Aridità - Curioso parlare della Roma come squadra inefficace sotto porta. Ma del tridente soltanto Gervinho, appunto, ha provato a far male. Totti ha girato più al largo del solito, Ljajic era in una di quelle sera- ta un po’ apatiche. Garcia ha speso forse un po’ tardi Pjanic e soprattutto Destro. Perché su 14 corner collezionati, soltanto una volta i giallorossi sono riusciti a concludere di testa. Con Astori. Con Destro in mezzo all’area, la musica sarebbe stata diversa. Nel secondo round, che ha mantenuto il brio del primo, la Samp ha preso ancora più coraggio e alzato la cintura. Obiang in mezzo ha conteso lo scettro con Nainggolan ed è stato lui, prima dello spreco di Okaka, a impensierire De Sanctis.
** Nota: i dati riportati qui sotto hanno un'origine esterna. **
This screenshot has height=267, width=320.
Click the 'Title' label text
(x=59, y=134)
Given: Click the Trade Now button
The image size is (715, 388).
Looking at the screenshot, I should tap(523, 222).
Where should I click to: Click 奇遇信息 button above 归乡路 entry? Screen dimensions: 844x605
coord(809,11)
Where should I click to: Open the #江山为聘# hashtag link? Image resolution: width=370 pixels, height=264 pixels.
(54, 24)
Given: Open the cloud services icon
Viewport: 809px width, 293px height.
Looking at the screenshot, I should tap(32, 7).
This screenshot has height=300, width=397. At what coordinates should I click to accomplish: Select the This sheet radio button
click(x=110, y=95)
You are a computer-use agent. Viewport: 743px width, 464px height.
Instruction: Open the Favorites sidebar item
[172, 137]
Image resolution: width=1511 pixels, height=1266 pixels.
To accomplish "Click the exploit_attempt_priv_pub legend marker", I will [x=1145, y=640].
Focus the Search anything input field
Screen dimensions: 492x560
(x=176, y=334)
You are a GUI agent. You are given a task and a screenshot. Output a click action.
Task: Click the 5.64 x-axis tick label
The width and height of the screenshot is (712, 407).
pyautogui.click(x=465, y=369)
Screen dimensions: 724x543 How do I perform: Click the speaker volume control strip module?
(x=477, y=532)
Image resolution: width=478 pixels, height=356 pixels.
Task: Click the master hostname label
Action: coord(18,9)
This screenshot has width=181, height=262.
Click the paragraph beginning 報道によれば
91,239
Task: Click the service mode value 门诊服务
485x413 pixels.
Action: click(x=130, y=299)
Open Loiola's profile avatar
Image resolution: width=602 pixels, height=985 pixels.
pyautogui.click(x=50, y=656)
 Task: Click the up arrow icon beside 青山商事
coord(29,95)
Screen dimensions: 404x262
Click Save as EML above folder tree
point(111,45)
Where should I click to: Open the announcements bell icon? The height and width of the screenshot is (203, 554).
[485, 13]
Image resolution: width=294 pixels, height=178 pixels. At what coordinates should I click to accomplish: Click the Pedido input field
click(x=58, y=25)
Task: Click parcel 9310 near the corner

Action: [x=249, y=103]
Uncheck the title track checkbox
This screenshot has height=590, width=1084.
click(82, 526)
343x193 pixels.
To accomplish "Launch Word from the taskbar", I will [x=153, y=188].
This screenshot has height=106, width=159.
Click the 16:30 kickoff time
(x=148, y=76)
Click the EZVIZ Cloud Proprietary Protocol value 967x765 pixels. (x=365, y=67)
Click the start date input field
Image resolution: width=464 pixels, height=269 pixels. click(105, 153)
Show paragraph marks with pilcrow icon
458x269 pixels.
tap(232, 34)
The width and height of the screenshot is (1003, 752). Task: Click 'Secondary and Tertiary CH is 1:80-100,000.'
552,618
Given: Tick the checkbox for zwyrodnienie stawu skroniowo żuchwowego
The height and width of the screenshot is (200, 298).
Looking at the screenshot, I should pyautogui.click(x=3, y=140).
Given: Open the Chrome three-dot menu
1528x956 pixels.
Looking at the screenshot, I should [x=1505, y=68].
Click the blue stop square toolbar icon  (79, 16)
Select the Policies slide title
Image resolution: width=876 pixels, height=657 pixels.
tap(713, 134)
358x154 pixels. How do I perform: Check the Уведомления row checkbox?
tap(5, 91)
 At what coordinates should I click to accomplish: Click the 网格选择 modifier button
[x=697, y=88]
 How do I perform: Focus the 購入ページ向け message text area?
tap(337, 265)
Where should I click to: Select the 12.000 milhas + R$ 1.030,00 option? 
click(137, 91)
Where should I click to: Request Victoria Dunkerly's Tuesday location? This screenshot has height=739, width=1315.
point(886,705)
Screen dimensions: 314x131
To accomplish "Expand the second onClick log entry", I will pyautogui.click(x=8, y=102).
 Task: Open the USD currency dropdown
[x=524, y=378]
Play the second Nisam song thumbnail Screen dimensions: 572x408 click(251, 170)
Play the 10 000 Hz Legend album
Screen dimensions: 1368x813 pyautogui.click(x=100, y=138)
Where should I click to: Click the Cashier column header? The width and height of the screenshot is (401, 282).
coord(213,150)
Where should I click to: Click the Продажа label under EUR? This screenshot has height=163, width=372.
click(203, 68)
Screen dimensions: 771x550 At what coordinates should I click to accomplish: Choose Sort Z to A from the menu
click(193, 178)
L’ardore blucerchiato ha tenuto più bassi i centrocampisti giallorossi che hanno preferito agire di ripartenze. Quando Eder ha finito inevitabilmente la benzina, Mihajlovic ha pensato che fosse il momento di accontentarsi, tanto mancava una manciata di minuti alla fine. Ha tolto il brasiliano e messo Rizzo, piazzando un centrocampo a quattro. Guarda caso, un minuto dopo essersi spaventato per l’occasionissima del buon Florenzi. Giusto così. Osare ma non strafare. Ora la Doria è subito attesa all’esame Inter e la Roma invece ha l’occasione per leccarsi le ferite e rilanciarsi contro il Cesena. Ma sbagliare non è concesso.